Mike Ghouse
www.MikeGhouse.net
HINDU APOSTASY LAWS?
Courtesy of Scroll
rom apostasy laws to differential tax rules, there is no dearth of legislation in India based on religion. Adding these to its reform list would make the BJP’s job of introducing a UCC that much easier.
The Bharatiya Janata Party’s resounding win in the Lok Sabha elections has brought one of its pet issues back into focus: the establishment of a Uniform Civil Code to replace the current system by which followers of different faiths are subject to religious personal laws relating to marriage, inheritance and other matters.
In theory, the argument that religion should play no role in the laws of a secular republic is difficult to refute and indeed the establishment of a progressive legal code would do much good. But in practice, the BJP’s rather high-pitched espousal of the UCC has perhaps done more harm to the cause than help it.
The party’s portrayal of religious personal law as the one barrier standing between India and “true” secularism is hyperbolic. The situation is far more complex. Contrary to common knowledge, religious personal laws in India have not been static. Significant parts of these codes, especially those relating to minority communities, have already been reformed as a result of legal intervention resulting from cases challenging these statutes.
For instance, despite Rajiv Gandhi’s decision to reverse a court decision in 1985 Shah Bano case ordering a Muslim man to pay his wife maintenance, the courts have reaffirmed the rights of Muslim women to alimony. The egregious triple talaq rule was overruled in the Shamim Ara case in 2002, which held that the husband did not have a unilateral right to verbal divorce when there was “no substantial evidence” of the man having pronounced the three words.
It is rarely acknowledged but there are a number of other provisions in India that work on explicitly religious or communal principles, all of which are also in urgent need of reform. On these the BJP has maintained a studied silence, in some cases even propagating them. The notable provisions are listed below:
Gujarat’s apostasy law: it might come as a surprise that India has an apostasy law, but in 2003, a time of great communal polarisation, the Gujarat legislature passed the Freedom of Religion Act, a wonderfully Orwellian name for a law that restricts religious freedom. The act made it mandatory for a person converting to another religion to take permission from the district magistrate first. Only if the district magistrate is convinced that the convert has undergone a true religious transformation is the change allowed. That an ostensibly secular state sits in judgment of whether a person’s religious choice is true or fraudulent might have been funny, if it wasn’t for the four-year jail sentence the law carries.
Gujarat’s Disturbed Areas Act: In Gujarat it is illegal for Hindus and Muslims to enter into a property transaction unless it has the permission of the government. As of 2013, 40% of Ahmedabad was notified under the act. While religious ghettoisation is a fact in most Indian cities, this legislation makes it official government policy.
Religion-based reservations: A Presidential Order dating back to 1950 makes all non-Hindu Dalits ineligible for Scheduled Caste reservations, saying only Hindu Dalits can avail of reservations in government jobs, higher education and legislative bodies. This was amended to include Sikh Dalits in 1956 and Buddhist Dalits in 1990, but it has still not been extended to the other religious groups. This also means that Christian and Muslim Dalits are not protected against anti-Scheduled Caste atrocity legislation.

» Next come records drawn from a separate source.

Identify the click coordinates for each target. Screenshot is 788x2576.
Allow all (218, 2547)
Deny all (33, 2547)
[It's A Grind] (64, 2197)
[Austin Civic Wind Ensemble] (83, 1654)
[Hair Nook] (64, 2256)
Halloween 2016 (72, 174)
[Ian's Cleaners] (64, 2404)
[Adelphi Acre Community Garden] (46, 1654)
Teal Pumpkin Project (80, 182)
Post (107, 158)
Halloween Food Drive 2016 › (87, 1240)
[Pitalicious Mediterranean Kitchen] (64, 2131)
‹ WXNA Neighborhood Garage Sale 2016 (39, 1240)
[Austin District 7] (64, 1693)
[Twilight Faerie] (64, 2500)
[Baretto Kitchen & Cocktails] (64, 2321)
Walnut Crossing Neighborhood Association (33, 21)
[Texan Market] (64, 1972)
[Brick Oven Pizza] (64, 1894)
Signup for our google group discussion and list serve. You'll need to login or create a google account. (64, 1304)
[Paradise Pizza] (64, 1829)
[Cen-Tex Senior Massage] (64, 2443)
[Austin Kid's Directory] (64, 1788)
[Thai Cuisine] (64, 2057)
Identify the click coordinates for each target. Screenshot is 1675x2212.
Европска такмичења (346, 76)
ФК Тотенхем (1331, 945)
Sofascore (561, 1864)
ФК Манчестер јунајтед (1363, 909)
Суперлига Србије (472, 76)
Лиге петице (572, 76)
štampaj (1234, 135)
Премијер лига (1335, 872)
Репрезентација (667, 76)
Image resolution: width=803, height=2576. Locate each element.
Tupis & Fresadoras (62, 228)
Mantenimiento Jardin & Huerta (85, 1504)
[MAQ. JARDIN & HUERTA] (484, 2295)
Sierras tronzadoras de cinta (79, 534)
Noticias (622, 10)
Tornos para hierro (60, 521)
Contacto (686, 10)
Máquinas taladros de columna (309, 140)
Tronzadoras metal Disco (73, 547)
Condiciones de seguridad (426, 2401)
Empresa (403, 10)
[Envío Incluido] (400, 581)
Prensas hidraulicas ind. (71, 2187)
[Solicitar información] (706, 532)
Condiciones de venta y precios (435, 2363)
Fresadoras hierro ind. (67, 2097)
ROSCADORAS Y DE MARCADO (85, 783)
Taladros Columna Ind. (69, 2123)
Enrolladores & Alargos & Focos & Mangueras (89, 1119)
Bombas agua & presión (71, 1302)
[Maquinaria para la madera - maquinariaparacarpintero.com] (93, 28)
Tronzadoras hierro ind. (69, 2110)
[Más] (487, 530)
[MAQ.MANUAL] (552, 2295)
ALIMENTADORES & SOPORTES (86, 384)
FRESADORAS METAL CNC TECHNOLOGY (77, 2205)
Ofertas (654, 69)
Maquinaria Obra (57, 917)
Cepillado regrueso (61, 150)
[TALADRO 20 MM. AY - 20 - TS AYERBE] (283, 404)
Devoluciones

Tax breaks on the basis of religion: A well-known yet oddly uncontroversial measure, the Hindu Undivided Family provides, in the words of T Ramanujam, “almost a perfect medium for tax avoidance”. It is open only to Hindus, Sikhs, Jains and Buddhists.
Though legal intervention is helping to reform religious law, the process is slow and haphazard, very often depending on the interpretation of a single judge. In such a situation, the establishment of a standard, progressive UCC would help by speeding up the reform and making them available to all Indians at a stroke. As the reform of Hindu personal law in the 1950s showed, the benefits of such a move would be wide-reaching.
Given the physical insecurities of religious minorities in India, however, introducing a UCC will be difficult. It is strange that the party that is its greatest proponent, the BJP, simultaneously champions theological issues such as temple construction and the mainstreaming of Hindu systems of medicine. This has led to fears that the UCC will be used to marginalise the interests of minority communities while submitting to majoritarian impulses.
If it is serious about introducing a UCC, the BJP, and consequently the government, must adopt a principled stand against all religion-based laws, working concurrently to remove discriminatory legislation, such as those discussed above. In this bundled approach lies the best chance of introducing a uniform code.